La identidad portuguesa se fragua en este estado espiritual de vivir en la perpetua invención de su individualidad. Esto lo explicó muy bien Fernando Pessoa en Mensagem: el portugués es un militante de la imposibilidad. De su imposibilidad. Ser portugués constituye, en el fondo, una forma de heroísmo. En un occidente laico y hedonista, la sociedad portuguesa tiene alguna dificultad en aceptar el extraño sacrificio que conlleva la identidad lusitana. Y aquí se abre una paradoja: uno de los problemas del Portugal del último siglo ha sido su exceso de felicidad. La última invasión extranjera ocurrió en 1807; la última guerra civil se concluyó en 1834. Después de esto, las grandes catástrofes han ocurrido a lo lejos, como si fueran sueños. A lo largo del siglo XX, Portugal fue un país lunar. Y la nación se ha dormido.

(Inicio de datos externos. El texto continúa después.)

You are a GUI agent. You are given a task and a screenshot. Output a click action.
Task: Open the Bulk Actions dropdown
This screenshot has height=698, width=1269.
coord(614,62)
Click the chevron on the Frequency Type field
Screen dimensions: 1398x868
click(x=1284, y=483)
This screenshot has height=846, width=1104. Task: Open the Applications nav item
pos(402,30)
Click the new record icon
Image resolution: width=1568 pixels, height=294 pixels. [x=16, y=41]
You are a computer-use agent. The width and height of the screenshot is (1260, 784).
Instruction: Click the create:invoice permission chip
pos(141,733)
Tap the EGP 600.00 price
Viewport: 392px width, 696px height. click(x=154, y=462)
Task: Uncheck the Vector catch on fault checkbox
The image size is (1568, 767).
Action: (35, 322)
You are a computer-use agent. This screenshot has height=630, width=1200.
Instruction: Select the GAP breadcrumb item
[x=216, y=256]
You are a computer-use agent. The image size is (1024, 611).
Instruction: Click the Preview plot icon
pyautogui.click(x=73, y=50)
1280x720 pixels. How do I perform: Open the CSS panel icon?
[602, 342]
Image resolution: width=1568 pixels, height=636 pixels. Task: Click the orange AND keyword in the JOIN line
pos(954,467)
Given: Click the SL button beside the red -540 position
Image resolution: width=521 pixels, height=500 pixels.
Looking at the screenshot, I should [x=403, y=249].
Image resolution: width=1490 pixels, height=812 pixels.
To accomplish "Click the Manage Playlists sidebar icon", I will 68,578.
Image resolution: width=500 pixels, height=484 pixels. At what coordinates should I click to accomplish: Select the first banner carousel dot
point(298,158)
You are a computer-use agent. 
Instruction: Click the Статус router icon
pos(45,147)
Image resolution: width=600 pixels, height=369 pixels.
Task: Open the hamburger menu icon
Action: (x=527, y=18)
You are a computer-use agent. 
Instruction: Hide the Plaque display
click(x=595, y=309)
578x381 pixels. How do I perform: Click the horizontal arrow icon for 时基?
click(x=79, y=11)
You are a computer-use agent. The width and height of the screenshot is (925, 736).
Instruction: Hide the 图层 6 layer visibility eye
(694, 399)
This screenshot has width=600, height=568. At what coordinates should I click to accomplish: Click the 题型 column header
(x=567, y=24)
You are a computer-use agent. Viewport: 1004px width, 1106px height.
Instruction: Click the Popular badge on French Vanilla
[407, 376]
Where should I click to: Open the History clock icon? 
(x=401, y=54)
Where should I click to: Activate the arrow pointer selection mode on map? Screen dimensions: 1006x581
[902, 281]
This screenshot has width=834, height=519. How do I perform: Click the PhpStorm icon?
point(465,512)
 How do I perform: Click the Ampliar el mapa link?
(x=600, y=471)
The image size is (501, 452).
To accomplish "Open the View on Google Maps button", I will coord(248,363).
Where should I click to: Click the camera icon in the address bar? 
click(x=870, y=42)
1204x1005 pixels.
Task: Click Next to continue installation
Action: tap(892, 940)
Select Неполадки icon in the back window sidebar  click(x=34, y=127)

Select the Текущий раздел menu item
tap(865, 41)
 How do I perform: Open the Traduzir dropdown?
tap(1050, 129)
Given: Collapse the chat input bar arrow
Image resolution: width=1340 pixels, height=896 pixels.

El Portugal actual no sabe por dónde tirar. No sabe cómo despertar. Pero este problema, que parecía ser específicamente portugués, se ha visto que, al final, es de todo el mundo occidental. Quizás a causa de la fragilidad de su economía, Portugal sintió primero los síntomas de una crisis que es de todos. Efectivamente, la Península Ibérica constituye un lugar profético. Profética fue nuestra relación con el mundo árabe, a partir del 711: un anuncio de la tensión que marca, aún en la actualidad, las relaciones entre las naciones occidentales y el islam. Profética fue también nuestra expansión colonial: un bosquejo de la actual globalización. Profética fue en fin la guerra civil de España. Quizás esta capacidad de profecía ocurra porque llegan aquí primero las pateras de la historia. En el callejón sin salida que es el presente de Occidente, Portugal se siente, por decirlo de alguna manera, en su ambiente. El futuro que no tenemos hoy los occidentales es el futuro que Portugal siempre ha tenido. Y puede que la capacidad de inventar y de inventarse de los lusitanos sea una de las llaves del porvenir.